**What needs to be done**. Take the lines below beginning at the line that has "Viewport: 1920px width, 1080px height." and stopping after the line that has "Given: Open the ZipAtlas.com source link", and print them exactly as they are, with no other lines.

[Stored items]
--- START ---

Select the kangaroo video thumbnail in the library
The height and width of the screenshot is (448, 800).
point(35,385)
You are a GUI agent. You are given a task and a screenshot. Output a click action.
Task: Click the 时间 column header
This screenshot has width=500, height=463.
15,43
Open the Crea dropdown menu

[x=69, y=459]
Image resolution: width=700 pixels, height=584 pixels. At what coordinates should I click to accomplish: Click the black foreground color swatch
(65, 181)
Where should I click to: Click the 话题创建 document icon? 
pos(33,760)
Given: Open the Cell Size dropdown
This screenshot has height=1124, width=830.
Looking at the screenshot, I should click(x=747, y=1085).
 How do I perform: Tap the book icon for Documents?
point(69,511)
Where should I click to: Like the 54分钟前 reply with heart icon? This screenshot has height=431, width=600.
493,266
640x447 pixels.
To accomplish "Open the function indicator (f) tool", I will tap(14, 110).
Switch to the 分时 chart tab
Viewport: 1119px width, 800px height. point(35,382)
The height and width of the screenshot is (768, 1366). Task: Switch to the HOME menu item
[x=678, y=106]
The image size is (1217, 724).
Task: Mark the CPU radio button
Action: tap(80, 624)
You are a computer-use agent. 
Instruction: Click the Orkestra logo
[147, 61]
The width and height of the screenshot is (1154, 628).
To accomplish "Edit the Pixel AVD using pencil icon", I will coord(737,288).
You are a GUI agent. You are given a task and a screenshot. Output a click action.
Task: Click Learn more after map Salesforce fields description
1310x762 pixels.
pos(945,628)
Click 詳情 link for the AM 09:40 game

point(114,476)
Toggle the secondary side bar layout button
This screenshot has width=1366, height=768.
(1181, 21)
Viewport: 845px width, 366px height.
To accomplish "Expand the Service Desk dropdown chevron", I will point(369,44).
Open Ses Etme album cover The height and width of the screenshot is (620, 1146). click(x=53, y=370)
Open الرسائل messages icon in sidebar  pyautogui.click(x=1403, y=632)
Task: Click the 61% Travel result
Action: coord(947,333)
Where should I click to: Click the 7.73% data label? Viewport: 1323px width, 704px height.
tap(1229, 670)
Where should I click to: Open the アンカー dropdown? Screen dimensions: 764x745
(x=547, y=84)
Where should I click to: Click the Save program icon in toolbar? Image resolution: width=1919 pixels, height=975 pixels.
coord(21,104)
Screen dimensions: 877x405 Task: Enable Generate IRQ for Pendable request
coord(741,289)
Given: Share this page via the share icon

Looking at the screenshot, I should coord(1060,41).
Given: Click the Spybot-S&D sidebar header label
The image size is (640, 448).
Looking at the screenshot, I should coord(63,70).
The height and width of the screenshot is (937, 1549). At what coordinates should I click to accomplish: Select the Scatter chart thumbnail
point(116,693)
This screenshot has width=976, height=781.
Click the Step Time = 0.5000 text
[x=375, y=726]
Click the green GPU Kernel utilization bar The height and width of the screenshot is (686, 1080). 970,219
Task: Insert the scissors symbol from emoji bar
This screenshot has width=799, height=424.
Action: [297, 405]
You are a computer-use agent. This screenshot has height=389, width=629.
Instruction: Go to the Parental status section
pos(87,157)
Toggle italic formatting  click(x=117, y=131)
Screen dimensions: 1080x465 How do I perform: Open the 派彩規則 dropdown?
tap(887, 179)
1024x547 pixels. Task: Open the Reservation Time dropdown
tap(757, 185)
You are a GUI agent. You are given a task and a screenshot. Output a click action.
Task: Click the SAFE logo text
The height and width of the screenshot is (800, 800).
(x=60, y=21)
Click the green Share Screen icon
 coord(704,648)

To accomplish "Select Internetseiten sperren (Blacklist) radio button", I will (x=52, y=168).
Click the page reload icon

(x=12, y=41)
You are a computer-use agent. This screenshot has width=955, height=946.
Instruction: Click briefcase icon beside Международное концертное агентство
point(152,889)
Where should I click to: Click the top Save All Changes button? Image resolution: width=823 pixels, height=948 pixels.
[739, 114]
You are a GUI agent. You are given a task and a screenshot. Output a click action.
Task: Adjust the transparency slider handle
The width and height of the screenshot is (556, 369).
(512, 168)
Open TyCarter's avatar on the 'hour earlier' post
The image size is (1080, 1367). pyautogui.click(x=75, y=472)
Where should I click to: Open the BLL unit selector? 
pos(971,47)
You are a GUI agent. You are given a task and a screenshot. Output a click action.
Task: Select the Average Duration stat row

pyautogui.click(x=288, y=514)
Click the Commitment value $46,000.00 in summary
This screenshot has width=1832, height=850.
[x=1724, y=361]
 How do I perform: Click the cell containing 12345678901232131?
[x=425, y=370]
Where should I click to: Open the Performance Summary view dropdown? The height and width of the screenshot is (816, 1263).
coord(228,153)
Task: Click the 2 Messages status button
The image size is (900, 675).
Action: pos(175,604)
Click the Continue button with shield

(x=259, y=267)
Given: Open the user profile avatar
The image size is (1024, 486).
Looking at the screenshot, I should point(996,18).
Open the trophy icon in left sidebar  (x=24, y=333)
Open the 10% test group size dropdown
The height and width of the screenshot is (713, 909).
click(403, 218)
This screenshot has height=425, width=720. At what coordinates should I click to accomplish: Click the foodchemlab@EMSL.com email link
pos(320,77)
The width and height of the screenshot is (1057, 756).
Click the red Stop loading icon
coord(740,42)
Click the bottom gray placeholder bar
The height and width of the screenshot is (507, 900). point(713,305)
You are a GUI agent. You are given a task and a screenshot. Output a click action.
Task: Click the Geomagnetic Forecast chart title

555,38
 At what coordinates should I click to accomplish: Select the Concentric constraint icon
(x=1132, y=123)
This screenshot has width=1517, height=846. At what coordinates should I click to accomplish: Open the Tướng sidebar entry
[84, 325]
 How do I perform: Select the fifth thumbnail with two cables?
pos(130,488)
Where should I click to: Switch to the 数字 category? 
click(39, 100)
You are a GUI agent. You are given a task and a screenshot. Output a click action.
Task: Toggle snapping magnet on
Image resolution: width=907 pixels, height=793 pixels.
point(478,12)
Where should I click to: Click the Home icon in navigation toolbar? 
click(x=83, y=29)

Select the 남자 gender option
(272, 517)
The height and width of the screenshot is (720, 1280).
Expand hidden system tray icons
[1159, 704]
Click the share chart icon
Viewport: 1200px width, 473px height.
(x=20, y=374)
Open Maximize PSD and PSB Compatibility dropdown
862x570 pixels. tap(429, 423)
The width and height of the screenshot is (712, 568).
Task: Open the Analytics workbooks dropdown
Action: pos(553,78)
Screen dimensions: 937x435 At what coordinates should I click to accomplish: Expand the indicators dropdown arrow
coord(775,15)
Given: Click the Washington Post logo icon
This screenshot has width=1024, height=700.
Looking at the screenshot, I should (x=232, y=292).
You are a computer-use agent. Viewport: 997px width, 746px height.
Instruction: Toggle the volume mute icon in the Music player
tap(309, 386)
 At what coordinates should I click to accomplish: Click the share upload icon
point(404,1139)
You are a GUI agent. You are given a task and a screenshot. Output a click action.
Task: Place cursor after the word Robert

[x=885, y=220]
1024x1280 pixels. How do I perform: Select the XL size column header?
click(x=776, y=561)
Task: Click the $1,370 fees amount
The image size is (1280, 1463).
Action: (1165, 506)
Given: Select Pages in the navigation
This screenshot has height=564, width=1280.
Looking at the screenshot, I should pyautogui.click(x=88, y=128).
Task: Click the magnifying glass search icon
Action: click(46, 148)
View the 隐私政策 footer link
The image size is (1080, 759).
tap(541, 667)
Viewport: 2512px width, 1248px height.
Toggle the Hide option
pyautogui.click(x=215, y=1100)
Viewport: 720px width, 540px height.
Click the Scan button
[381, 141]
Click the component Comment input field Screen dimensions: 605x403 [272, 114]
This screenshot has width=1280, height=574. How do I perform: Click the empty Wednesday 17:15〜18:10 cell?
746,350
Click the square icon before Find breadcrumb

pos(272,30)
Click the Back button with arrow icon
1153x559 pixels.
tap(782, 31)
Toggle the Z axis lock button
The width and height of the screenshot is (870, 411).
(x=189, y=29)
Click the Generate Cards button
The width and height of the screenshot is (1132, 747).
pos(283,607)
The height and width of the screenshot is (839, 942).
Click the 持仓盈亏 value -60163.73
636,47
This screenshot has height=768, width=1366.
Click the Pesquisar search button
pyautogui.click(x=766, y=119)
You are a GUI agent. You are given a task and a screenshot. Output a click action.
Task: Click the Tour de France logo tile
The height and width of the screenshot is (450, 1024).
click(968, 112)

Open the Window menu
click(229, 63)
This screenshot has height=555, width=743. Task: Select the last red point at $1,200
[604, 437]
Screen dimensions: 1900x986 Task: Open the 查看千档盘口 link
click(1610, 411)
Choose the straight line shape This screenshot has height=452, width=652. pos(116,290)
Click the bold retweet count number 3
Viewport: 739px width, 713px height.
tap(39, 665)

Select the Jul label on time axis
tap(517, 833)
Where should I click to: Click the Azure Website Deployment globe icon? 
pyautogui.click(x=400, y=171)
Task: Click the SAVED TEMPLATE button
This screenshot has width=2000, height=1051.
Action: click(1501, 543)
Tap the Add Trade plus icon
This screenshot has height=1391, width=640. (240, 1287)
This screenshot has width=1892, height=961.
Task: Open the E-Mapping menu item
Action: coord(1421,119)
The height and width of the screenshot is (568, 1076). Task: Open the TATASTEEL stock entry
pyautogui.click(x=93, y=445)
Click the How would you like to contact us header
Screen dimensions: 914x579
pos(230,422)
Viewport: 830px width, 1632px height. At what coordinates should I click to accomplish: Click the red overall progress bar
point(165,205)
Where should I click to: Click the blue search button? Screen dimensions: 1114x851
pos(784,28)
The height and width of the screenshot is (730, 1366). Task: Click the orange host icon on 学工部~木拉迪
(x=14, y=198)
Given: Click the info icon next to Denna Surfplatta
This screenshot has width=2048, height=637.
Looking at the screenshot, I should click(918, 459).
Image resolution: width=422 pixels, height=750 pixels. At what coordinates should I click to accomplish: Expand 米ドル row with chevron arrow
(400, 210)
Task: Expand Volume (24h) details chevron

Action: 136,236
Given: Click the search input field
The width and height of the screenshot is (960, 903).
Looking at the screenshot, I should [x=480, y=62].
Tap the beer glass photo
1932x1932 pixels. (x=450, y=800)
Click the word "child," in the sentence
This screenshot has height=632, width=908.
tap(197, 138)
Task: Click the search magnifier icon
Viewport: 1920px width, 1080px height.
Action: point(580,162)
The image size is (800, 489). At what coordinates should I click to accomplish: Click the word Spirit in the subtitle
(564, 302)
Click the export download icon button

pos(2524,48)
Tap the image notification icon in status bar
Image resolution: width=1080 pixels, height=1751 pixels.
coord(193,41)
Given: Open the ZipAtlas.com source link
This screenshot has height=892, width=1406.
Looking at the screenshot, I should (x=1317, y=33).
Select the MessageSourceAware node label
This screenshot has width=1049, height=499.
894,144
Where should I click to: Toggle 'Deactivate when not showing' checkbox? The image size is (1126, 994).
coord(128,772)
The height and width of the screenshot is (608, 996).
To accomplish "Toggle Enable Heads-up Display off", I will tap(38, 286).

--- END ---

**Expected output**.
Viewport: 1920px width, 1080px height.
Action: point(580,162)
The image size is (800, 489). At what coordinates should I click to accomplish: Click the word Spirit in the subtitle
(564, 302)
Click the export download icon button

pos(2524,48)
Tap the image notification icon in status bar
Image resolution: width=1080 pixels, height=1751 pixels.
coord(193,41)
Given: Open the ZipAtlas.com source link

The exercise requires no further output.